About Ancient Celtic art :
- Celtic art is associated with the peoples known as Celts; those who spoke the Celtic languages in Europe from pre-history through to the modern period, as well as the art of ancient peoples whose language is uncertain, but have cultural and stylistic similarities with speakers of Celtic languages.
- Celtic art is a difficult term to define, covering a huge expanse of time, geography and cultures.
- A case has been made for artistic continuity in Europe from the Bronze Age, and indeed the preceding Neolithic age; however archaeologists generally use “Celtic” to refer to the culture of the European Iron Age from around 1000 BC onwards, until the conquest by the Roman Empire of most of the territory concerned, and art historians typically begin to talk about “Celtic art” only from the La Tène period (broadly 5th to 1st centuries BC) onwards.
- Early Celtic art is another term used for this period, stretching in Britain to about 150 AD.
- The Early Medieval art of Britain and Ireland, which produced the Book of Kells and other masterpieces, and is what “Celtic art” evokes for much of the general public in the English-speaking world, is called Insular art in art history. This is the best-known part, but not the whole of, the Celtic art of the Early Middle Ages, which also includes the Pictish art of Scotland.
- Typically, Celtic art is ornamental, avoiding straight lines and only occasionally using symmetry, without the imitation of nature central to the classical tradition, often involving complex symbolism.
- Celtic art has used a variety of styles and has shown influences from other cultures in their knotwork, spirals, key patterns, lettering, zoomorphics, plant forms and human figures.
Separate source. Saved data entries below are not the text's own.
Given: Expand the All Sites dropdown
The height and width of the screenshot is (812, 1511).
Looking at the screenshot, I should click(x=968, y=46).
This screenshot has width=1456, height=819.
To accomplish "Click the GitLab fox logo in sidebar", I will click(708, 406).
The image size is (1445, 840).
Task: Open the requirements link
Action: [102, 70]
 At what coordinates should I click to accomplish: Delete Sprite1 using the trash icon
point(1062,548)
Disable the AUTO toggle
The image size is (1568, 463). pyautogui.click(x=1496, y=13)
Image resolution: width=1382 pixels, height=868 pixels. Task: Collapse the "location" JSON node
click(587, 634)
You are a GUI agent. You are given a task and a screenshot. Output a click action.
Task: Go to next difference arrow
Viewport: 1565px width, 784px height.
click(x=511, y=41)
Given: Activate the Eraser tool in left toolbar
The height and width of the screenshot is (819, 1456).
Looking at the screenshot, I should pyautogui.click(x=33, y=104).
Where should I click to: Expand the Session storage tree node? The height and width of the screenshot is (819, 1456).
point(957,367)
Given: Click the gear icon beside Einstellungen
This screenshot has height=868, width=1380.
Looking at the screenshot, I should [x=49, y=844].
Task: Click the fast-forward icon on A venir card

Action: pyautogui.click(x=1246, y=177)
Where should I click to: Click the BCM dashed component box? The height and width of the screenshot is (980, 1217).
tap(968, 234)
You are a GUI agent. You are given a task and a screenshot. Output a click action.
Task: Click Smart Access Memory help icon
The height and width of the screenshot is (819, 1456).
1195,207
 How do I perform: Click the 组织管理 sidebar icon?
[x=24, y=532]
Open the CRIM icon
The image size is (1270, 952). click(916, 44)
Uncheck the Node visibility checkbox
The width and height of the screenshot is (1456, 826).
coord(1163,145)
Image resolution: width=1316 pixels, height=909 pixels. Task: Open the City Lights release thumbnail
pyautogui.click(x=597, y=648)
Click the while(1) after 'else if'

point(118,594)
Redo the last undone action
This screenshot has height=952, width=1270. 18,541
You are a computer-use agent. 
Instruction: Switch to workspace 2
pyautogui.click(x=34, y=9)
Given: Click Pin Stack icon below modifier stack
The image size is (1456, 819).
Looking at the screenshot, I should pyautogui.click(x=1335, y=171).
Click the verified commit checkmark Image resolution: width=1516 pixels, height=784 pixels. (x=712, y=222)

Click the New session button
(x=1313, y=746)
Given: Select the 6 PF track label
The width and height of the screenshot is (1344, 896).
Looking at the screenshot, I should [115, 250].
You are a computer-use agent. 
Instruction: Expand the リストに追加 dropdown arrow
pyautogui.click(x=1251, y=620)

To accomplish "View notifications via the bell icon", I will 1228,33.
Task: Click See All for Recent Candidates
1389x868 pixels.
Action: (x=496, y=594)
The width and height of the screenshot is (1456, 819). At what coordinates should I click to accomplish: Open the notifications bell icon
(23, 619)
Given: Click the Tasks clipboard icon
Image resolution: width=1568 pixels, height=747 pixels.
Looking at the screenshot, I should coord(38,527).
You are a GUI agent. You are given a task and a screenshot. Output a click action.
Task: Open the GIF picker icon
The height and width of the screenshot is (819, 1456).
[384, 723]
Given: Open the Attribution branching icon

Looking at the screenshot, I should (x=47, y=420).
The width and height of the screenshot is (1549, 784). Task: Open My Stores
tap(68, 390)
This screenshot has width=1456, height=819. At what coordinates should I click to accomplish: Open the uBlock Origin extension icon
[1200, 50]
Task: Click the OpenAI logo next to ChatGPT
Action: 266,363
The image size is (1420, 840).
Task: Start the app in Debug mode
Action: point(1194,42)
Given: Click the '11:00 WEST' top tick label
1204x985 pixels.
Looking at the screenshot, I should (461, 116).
- As the archaeologist Catherine Johns put it: “Common to Celtic art over a wide chronological and geographical span is an exquisite sense of balance in the layout and development of patterns.
- Curvilinear forms are set out so that positive and negative, filled areas and spaces form a harmonious whole.
- Control and restraint were exercised in the use of surface texturing and relief. Very complex curvilinear patterns were designed to cover precisely the most awkward and irregularly shaped surfaces”.